Time was when communists were wont to shout that god did not exist, as if they could recognise one when they met one. It took time for that kind of atheism to wear off. Gowri did not make a public celebration of her faith, such as it was, but she was never embarrassed when a curious camera focused on her when she stood in front of a shrine, eyes closed, hands folded, lips praying for god alone knew what. 

In an interview on the occasion of her centenary, she said: “There were days when we went round denying god. Today, lying in darkness, unbeknown to anyone, I pray to god. I am alone. I have none. Yet, I am up and active.”

For the ‘mother of the century’, as someone has characterised her, to reach this stage of thought, she had to travel a long mental distance, starting as a communist and ending with a faint feeling that she could no longer be latched to the ‘god that failed’. 

A quarter century ago, her dalliance with her party, the CPM, ended and she presumptuously floated her own party. Expulsion came as a matter of course. The break came when it was all too clear that the party leadership would keep her with it but not give her what the whole world felt was her due: chief-ministership.

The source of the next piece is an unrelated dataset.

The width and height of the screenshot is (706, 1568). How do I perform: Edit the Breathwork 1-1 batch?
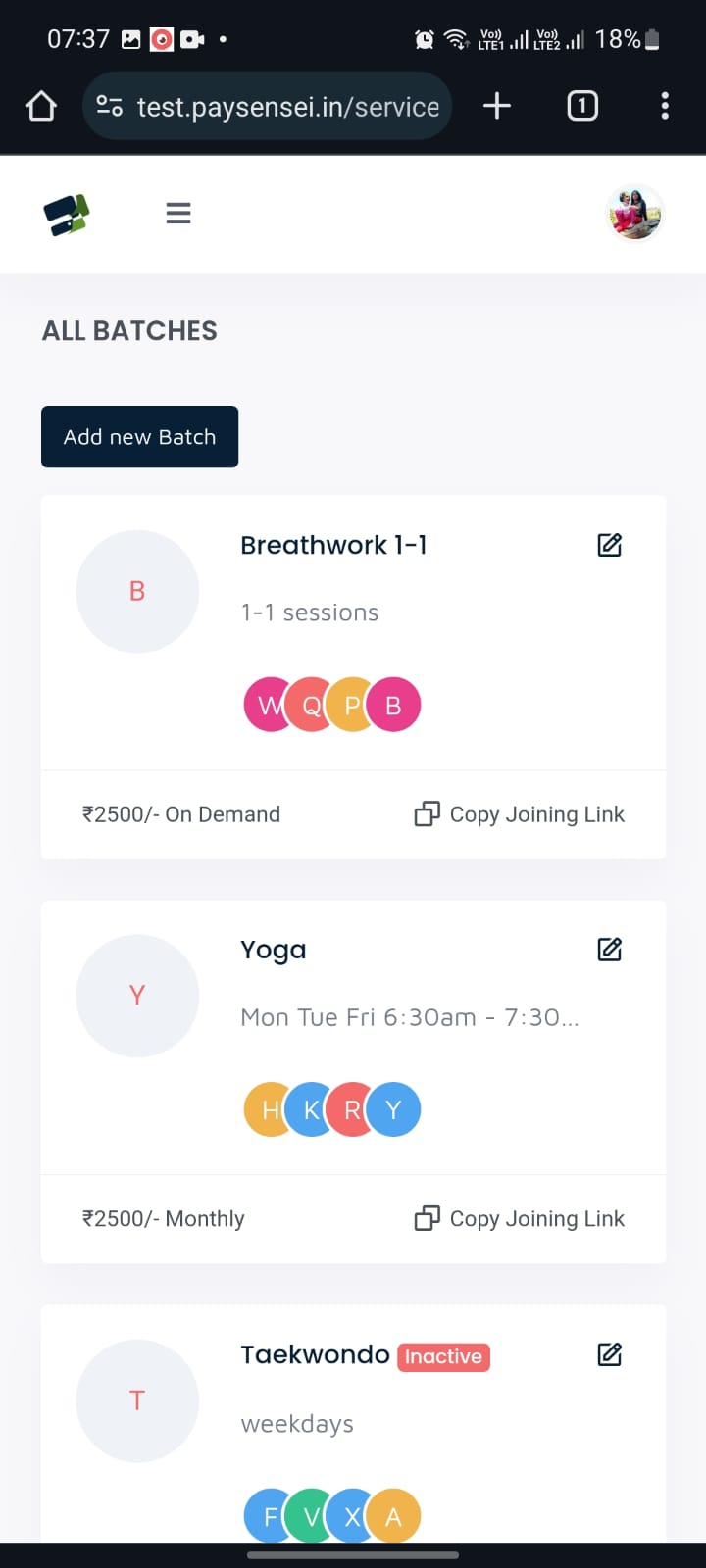point(609,545)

In Kerala’s caste calculus, she was long projected as the most eminently qualified candidate for the top political job. In 1987, they say, word went from house to house that vote was being sought to make an Ezhava woman Chief Minister (Ezhava is a backward caste woman). Election over, someone else clambered on to the gaddi. 

Even Gowri could be a victim of illusions. Maybe in a fit of dejection or out of a wrong assessment of her own strength, she propped up a party which was bound to crumble. Pathetically, someone who has seen in her praise a flood of oxymoron — ‘a flower in the face of fire’ — ends up watching her own bloated shadow. 

The grace of it all is that she knows it too well, and can retrace her steps to her old party soon, with no gain in view. When she was fighting it, her old party had put up a youngster against her in the Assembly election. He won. In this parliamentary election, she says, she voted for him. That is KR Gowri.